== Texte fourni
"

Décision de télécom CRTC 2017-435

Version PDF

Ottawa, le 7 décembre 2017

Numéro de dossier : 8662-B2-201705724

Bell Canada – Demande de révision et de modification de l’ordonnance de télécom 2017-95

Le Conseil rejette la demande de révision et de modification de l’ordonnance de télécom 2017-95 déposée par Bell Canada au sujet d’une attribution de frais à l’Affordable Access Coalition.

Demande

  1. Le Conseil a reçu une demande, datée du 7 juillet 2017, de la part de Bell Canada, dans laquelle la compagnie lui demandait de réviser et de modifier l’ordonnance de télécom 2017-95. Dans cette ordonnance, le Conseil a ordonné aux intimés de verser la somme de 455 046,82 $ à l’Affordable Access Coalition (AAC). Bell Canada devait payer 34,8 % de ces frais, soit 158 356,29 $.
  2. Bell Canada a soutenu qu’il existe un doute réel quant au bien-fondé de l’ordonnance de télécom 2017-95 pour deux raisons. Premièrement, Bell Canada a argué que le Conseil avait commis une erreur de fait en appliquant les taux applicables aux stagiaires en droit externes alors que le dossier de l’instance qui a mené à l’ordonnance (instance) comprenait des preuves concrètes que les stagiaires en droit étaient embauchés directement par le Centre pour la défense de l’intérêt public (CDIP), et qu’il s’agissait donc de ressources internes. Deuxièmement, Bell Canada a soutenu que le Conseil avait commis une erreur de droit en négligeant d’appliquer le paragraphe 70(2) des Règles de pratique et de procédure du Conseil de la radiodiffusion et des télécommunications canadiennes (Règles de procédure), selon lequel le montant total des frais ne doit pas dépasser le montant total des frais nécessaires et raisonnables engagés par le demandeur.
  3. Bell Canada a donc demandé que le Conseil modifie la décision qu’il a prise dans l’ordonnance de télécom 2017-95 afin de veiller à ce que les frais attribués à l’AAC reflètent la bonne relation entre le CDIP et ses stagiaires en droit, et à ce que seuls les frais nécessaires et raisonnables engagés soient recouvrés par l’intermédiaire du processus de recouvrement des frais du Conseil. Étant donné que les frais ont déjà été déboursés, Bell Canada a demandé au Conseil d’ordonner à l’AAC de rembourser aux intimés les frais attribués de façon inappropriée.
====
Dans la décision du CRTC, reproduisez le passage situé entre « 3. Bell Canada » et « de façon inappropriée. », inclus, en remplaçant « stagiaires en droit » par « étudiants en droit ».
== Données fournies
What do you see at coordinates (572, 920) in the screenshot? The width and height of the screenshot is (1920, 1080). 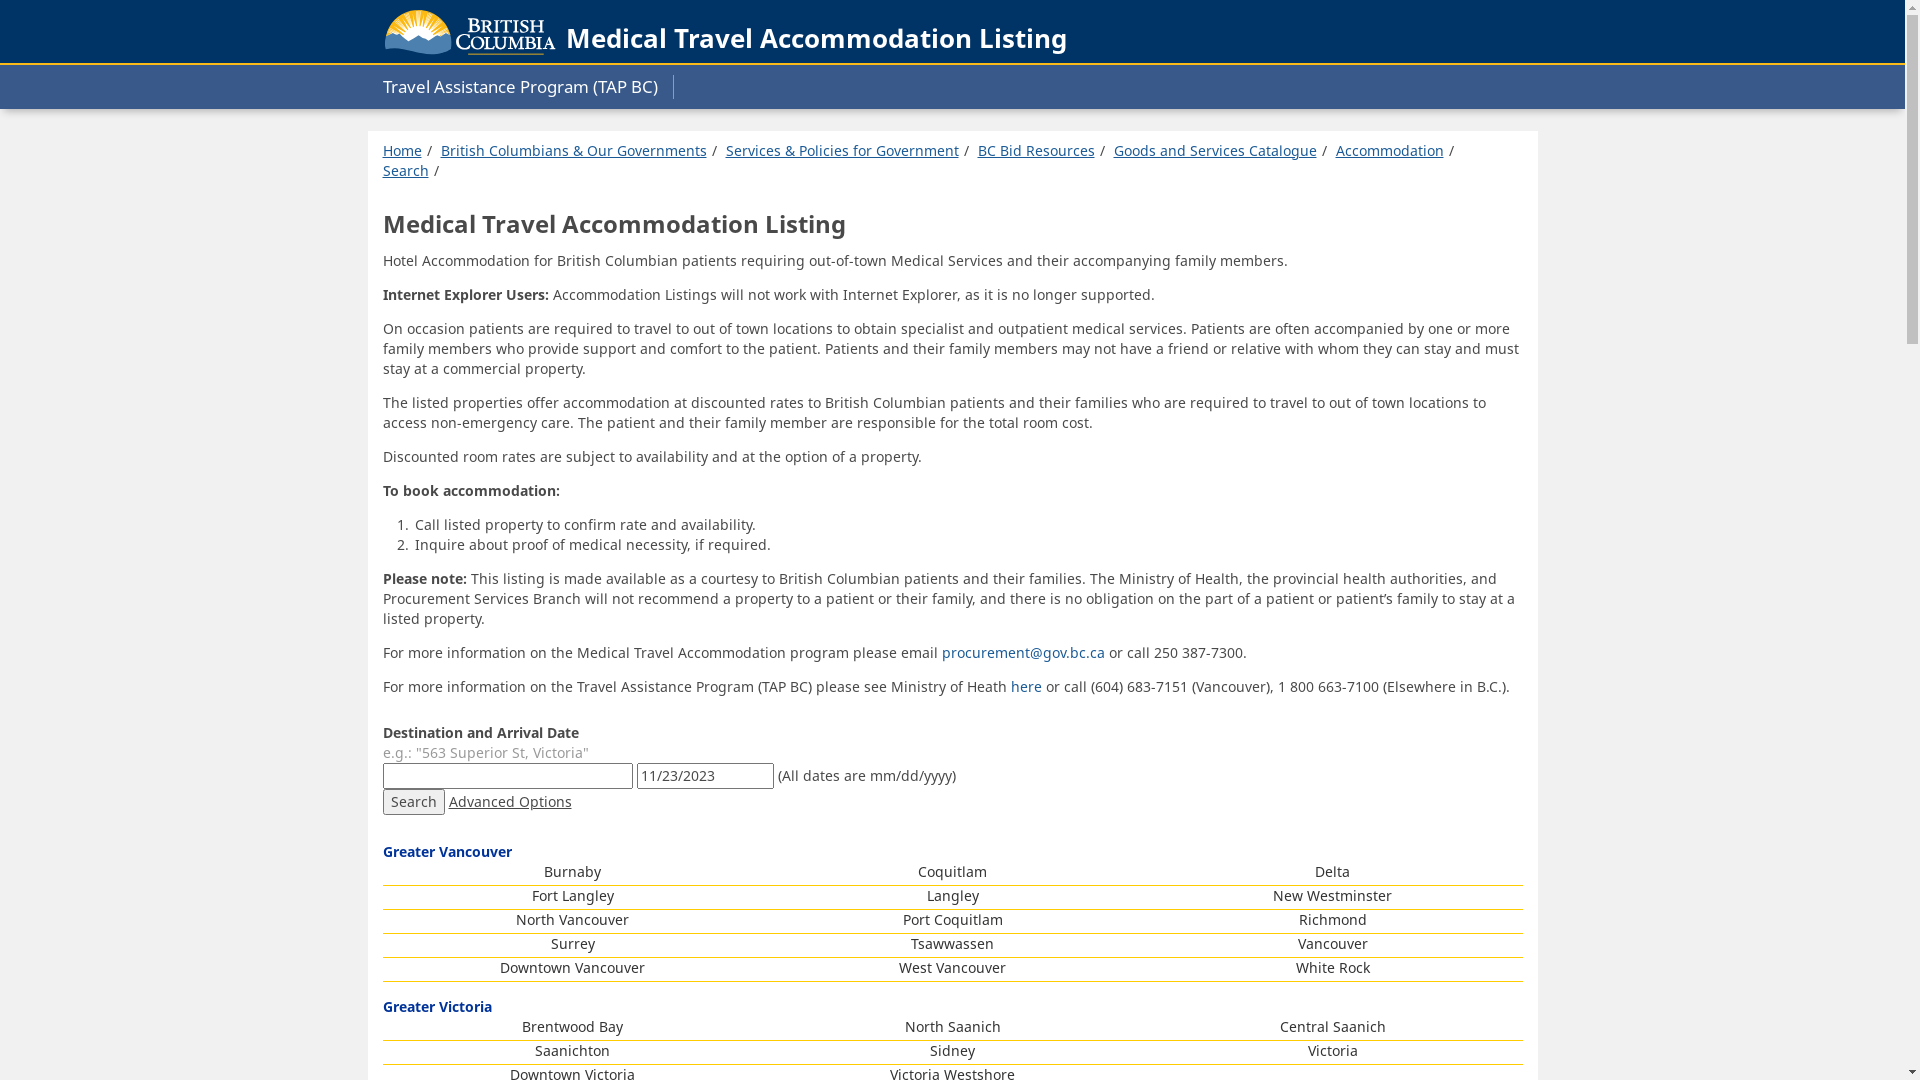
====
== Données fournies
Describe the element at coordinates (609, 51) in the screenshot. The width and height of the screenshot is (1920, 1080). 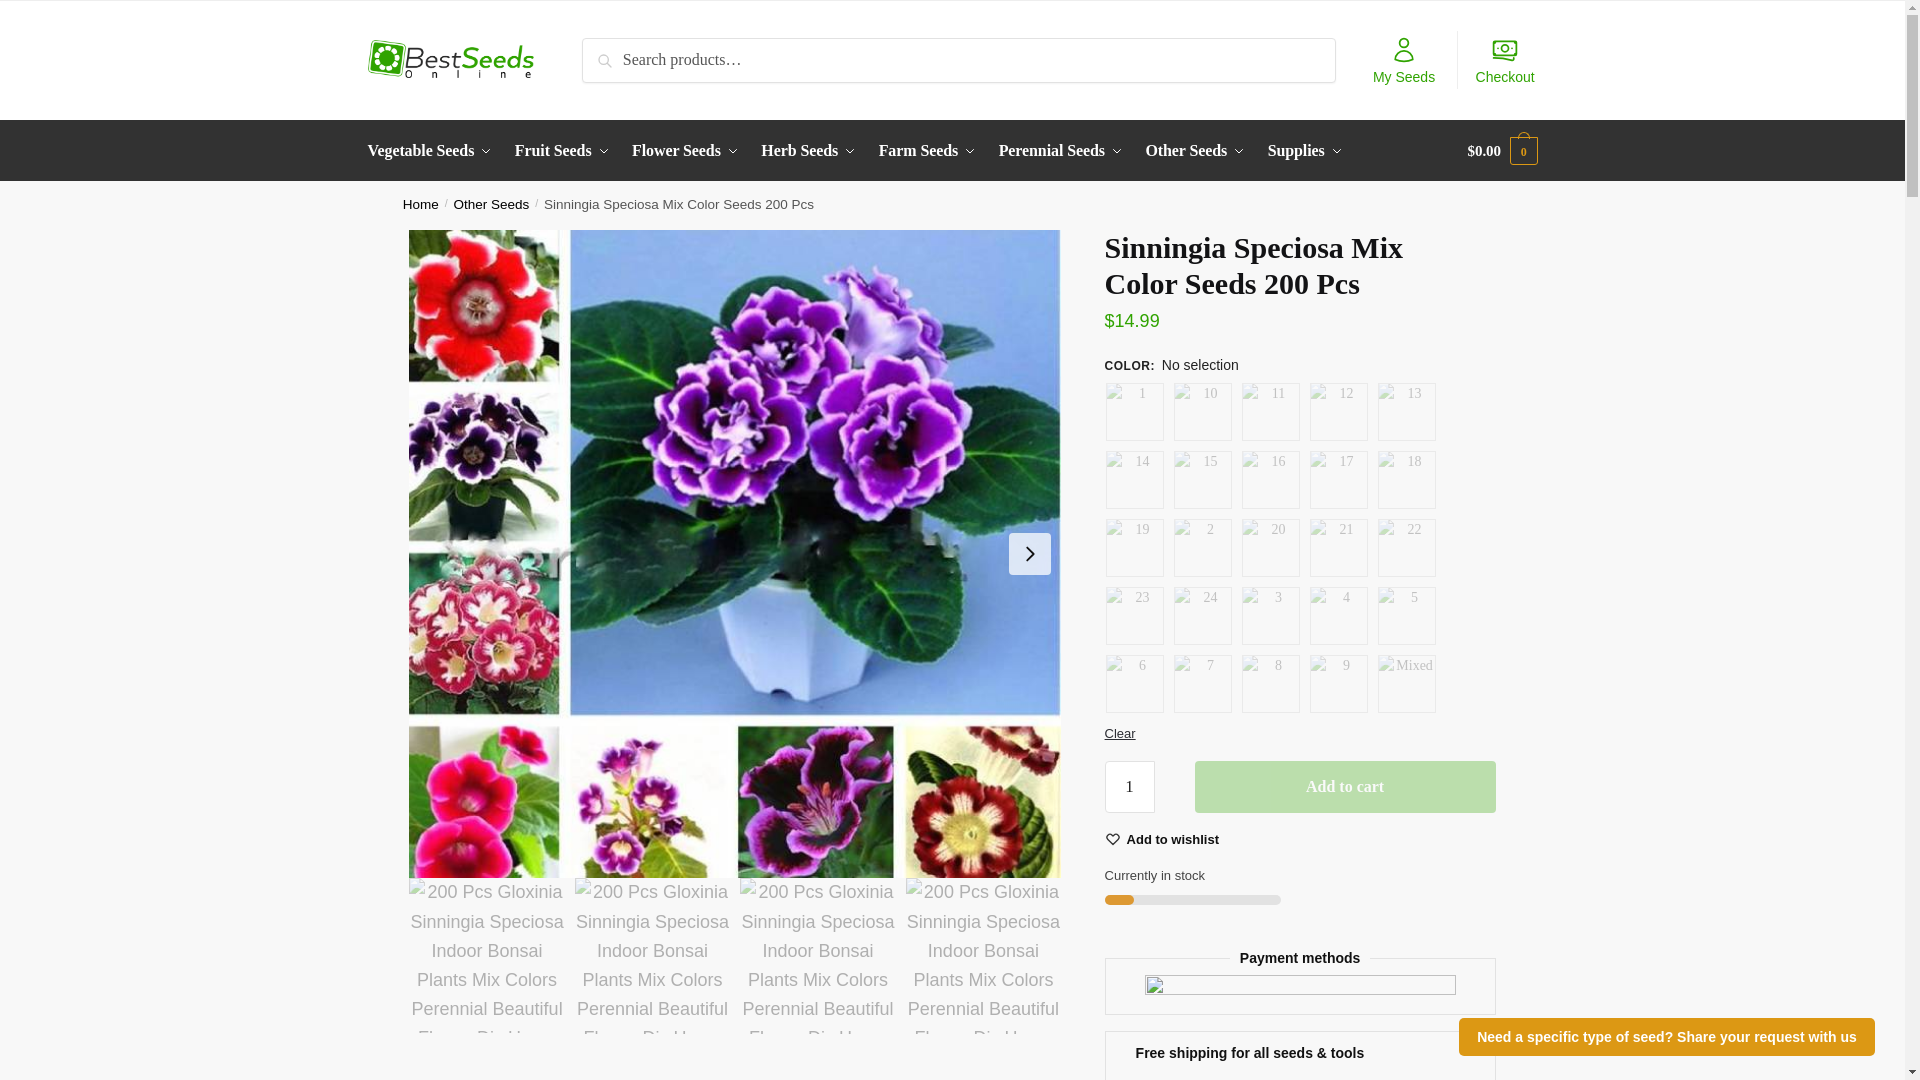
====
== Données fournies
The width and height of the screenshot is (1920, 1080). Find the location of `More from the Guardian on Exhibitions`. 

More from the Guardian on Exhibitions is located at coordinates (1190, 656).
====
- Résultat de l'exercice:
3. Bell Canada a donc demandé que le Conseil modifie la décision qu’il a prise dans l’ordonnance de télécom 2017-95 afin de veiller à ce que les frais attribués à l’AAC reflètent la bonne relation entre le CDIP et ses étudiants en droit, et à ce que seuls les frais nécessaires et raisonnables engagés soient recouvrés par l’intermédiaire du processus de recouvrement des frais du Conseil. Étant donné que les frais ont déjà été déboursés, Bell Canada a demandé au Conseil d’ordonner à l’AAC de rembourser aux intimés les frais attribués de façon inappropriée.